Directions for this task.
Return exactly the lines that run from the one with "US Review Website (285, 2383)" to the last line of the entries below, both included, and nothing else.

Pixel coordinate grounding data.
*** Block opens ***

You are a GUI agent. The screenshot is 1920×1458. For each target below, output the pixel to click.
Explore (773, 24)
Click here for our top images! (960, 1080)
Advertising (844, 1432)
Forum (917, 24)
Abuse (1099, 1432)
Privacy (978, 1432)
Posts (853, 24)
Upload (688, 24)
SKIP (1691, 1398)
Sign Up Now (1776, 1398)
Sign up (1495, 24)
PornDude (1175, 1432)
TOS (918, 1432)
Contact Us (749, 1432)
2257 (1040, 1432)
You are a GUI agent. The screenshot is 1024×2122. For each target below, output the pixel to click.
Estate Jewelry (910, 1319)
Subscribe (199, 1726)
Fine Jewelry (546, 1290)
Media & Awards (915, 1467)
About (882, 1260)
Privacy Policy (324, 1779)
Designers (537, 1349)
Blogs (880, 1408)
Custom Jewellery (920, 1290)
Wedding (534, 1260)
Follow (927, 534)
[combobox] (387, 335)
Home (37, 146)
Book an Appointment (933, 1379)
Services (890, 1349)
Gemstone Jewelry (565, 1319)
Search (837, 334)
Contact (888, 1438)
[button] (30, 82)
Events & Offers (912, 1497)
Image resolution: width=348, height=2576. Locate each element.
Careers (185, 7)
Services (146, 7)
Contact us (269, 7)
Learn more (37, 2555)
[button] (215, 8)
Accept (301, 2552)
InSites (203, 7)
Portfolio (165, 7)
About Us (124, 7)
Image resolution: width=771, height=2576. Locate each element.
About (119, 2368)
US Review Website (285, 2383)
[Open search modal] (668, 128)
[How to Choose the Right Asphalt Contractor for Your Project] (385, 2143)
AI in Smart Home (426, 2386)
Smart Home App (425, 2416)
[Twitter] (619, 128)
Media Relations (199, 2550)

*** Block closes ***

Solution below.
US Review Website (285, 2383)
[Open search modal] (668, 128)
[How to Choose the Right Asphalt Contractor for Your Project] (385, 2143)
AI in Smart Home (426, 2386)
Smart Home App (425, 2416)
[Twitter] (619, 128)
Media Relations (199, 2550)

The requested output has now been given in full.